- Born: 1948 (age 77–78) Elgin, Illinois, United States
- Education: Southern Illinois University
- Occupation: Teacher
- Known for: 2,100-mile fundraising walk for the American Diabetes Association

= Bill Holden (schoolteacher) =

American schoolteacher and fundraiser

Bill Holden (born 1948) is a teacher who embarked on a 2,100 mile (3,400 km) walk, from Arizona to Chicago, during 2005, hoping to raise $250,000 dollars to be donated to the American Diabetes Association so that a cure for juvenile diabetes can be found. Holden made national headlines with his walk.

==Biography==
Bill Holden was born in 1948 in Elgin, Illinois. He grew up at the beginning of the television era in the United States. His father was a die-hard baseball fan. In 1957, Holden had his first in-person baseball experience, going to a Chicago Cubs home game. Holden became a lifetime Cubs fan instantly, and Ron Santo became Holden's favorite player.

Holden graduated from Southern Illinois University in 1970 and got his first job as a teacher in 1973. He spent his entire career as a schoolteacher. He became interested in teaching Native American children, so, after many years teaching in the Illinois public schools system, he relocated to Camp Verde, Arizona. At Camp Verde, he became aware of the alarming incidence of diabetes among Indian children. He started teaching groups of children that suffered from the disease.

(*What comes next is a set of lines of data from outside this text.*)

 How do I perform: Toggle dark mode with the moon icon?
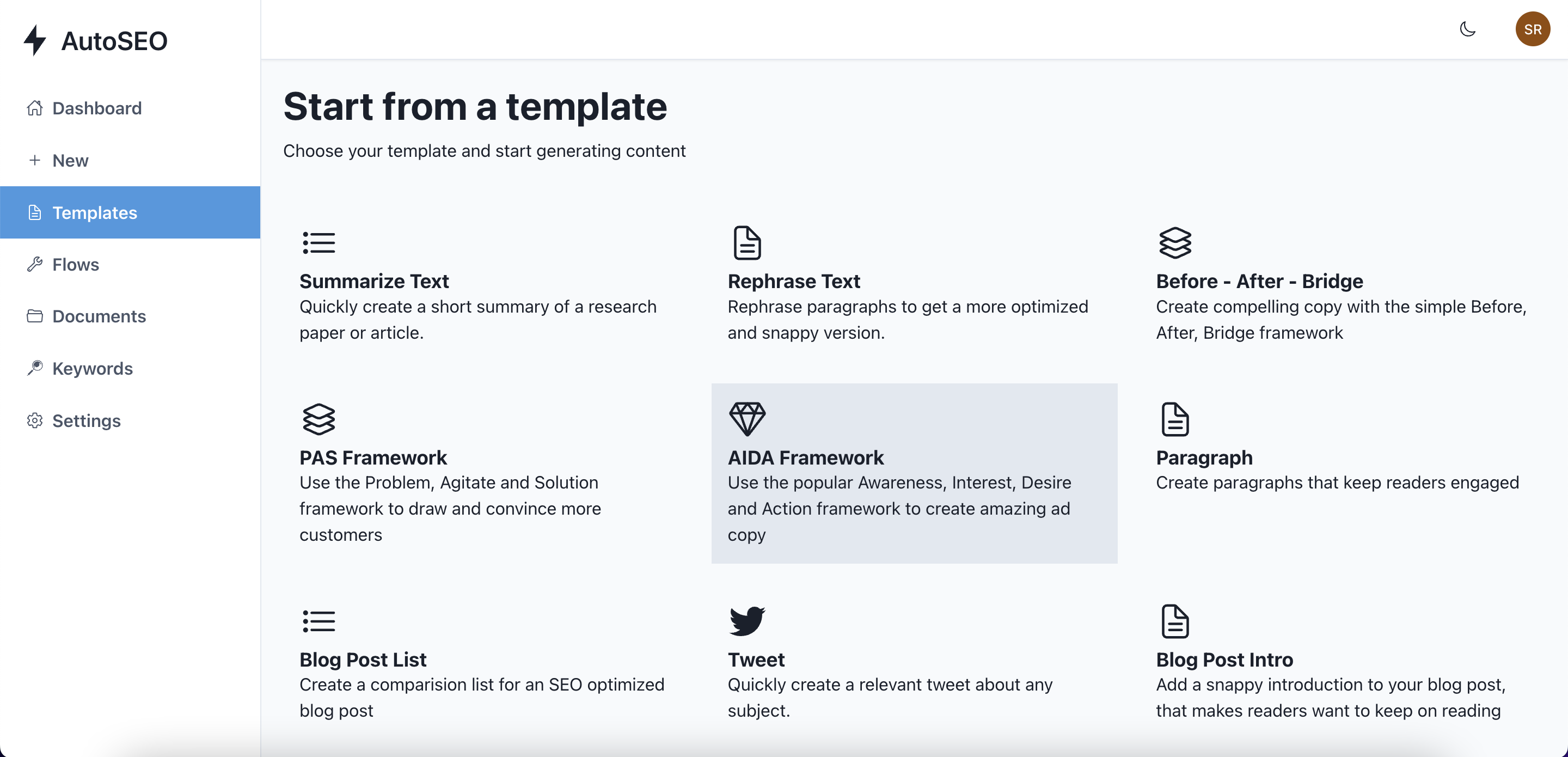[x=1468, y=29]
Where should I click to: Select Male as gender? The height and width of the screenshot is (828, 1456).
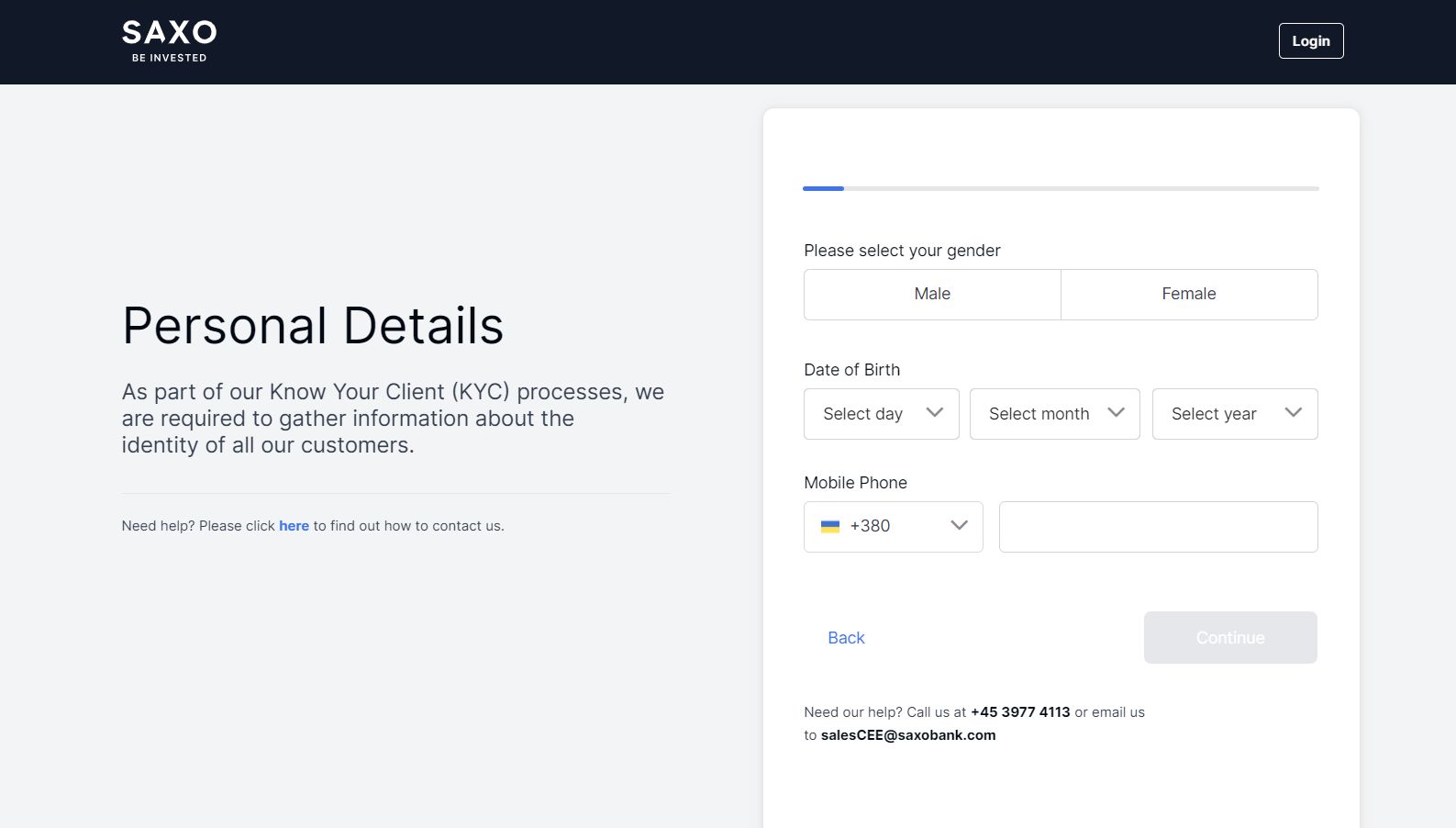click(x=932, y=295)
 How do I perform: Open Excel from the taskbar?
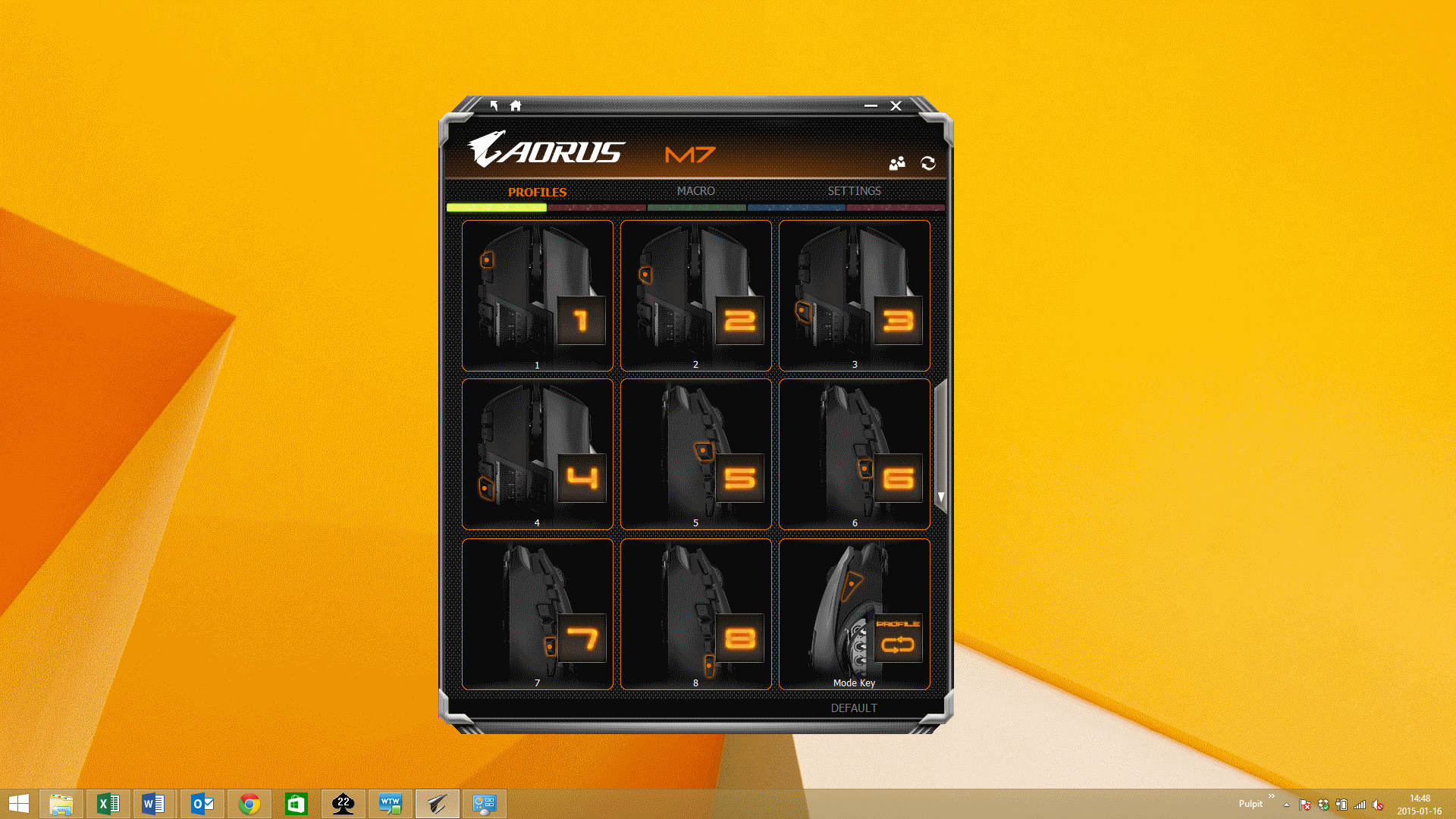[x=108, y=803]
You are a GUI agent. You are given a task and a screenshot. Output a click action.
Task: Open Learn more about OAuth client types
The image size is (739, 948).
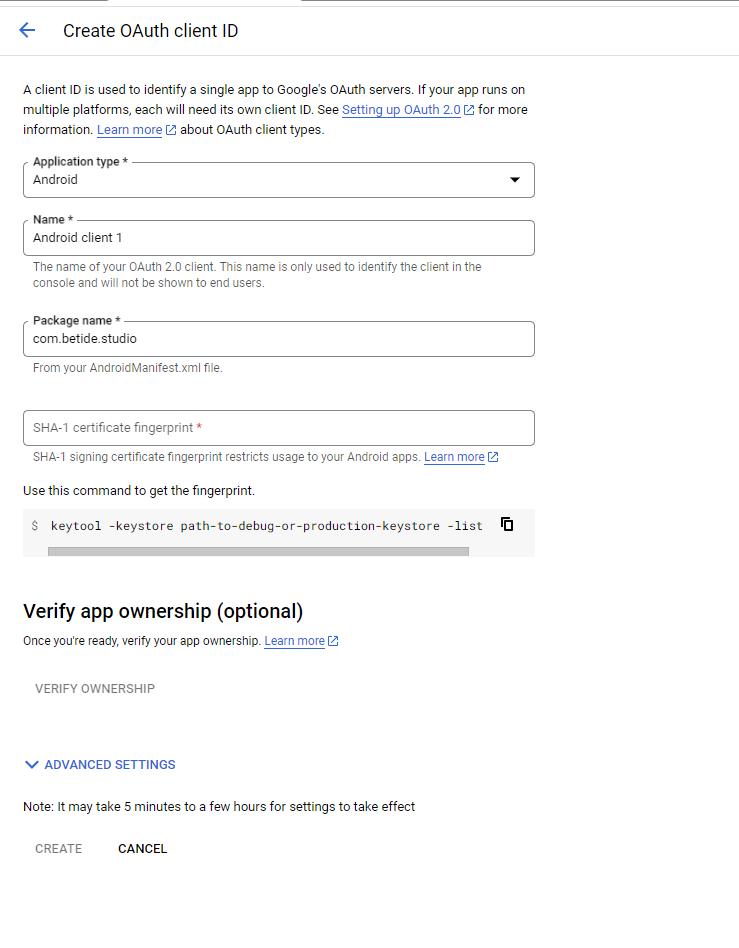pos(129,130)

On New Year's Eve 2004, his son presented him with the docu-film This Old Cub, based on Santo's experience as a diabetic player in MLB. After watching the film many times, Holden became inspired and convinced that he needed to do something to help find a cure for diabetes.

== The walk ==
On January 11, 2005, Holden began his walk, hoping to cover at least 12 miles each day. Holden crossed over six states, including New Mexico, Texas, Oklahoma and Missouri, apart from Arizona and Illinois. He had to battle weariness and summer heat along the way. According to his own account, Holden had a brush with death when he was about to get run over by a car, but the drivers recognized him and waved.

Holden had told Santo about the fundraising walk before it took place, and Santo called Holden every few days while he was on the road.

On June 29, Holden arrived at Harry Caray's restaurant in Rosemont, Illinois. He overnighted there, as he had previously done in several odd places and small hotels.

After arriving at the famous Cubs baseball stadium, Wrigley Field, on July 1, Holden, who was joined by Illinois Governor Rod Blagojevich during the final steps of his walk, threw that day's symbolic first pitch to Kerry Wood, as the Cubs played the Washington Nationals. During the game's seventh inning stretch, he and Santo sang "Take Me Out to the Ballgame".

His fund-raising walk made headlines in newspapers across his home country, including The Arizona Republic and many others.

Ron Santo told reporters, "When he mentioned the fact that he was going to walk from Arizona to Wrigley Field to raise money for diabetes, I couldn't believe it! Then, when I heard he was 20 miles away, I'm saying 'get in the car and drive it. You've made it!' But he said, 'Nope, I'm going to walk'. I mean, think about that. It's amazing!"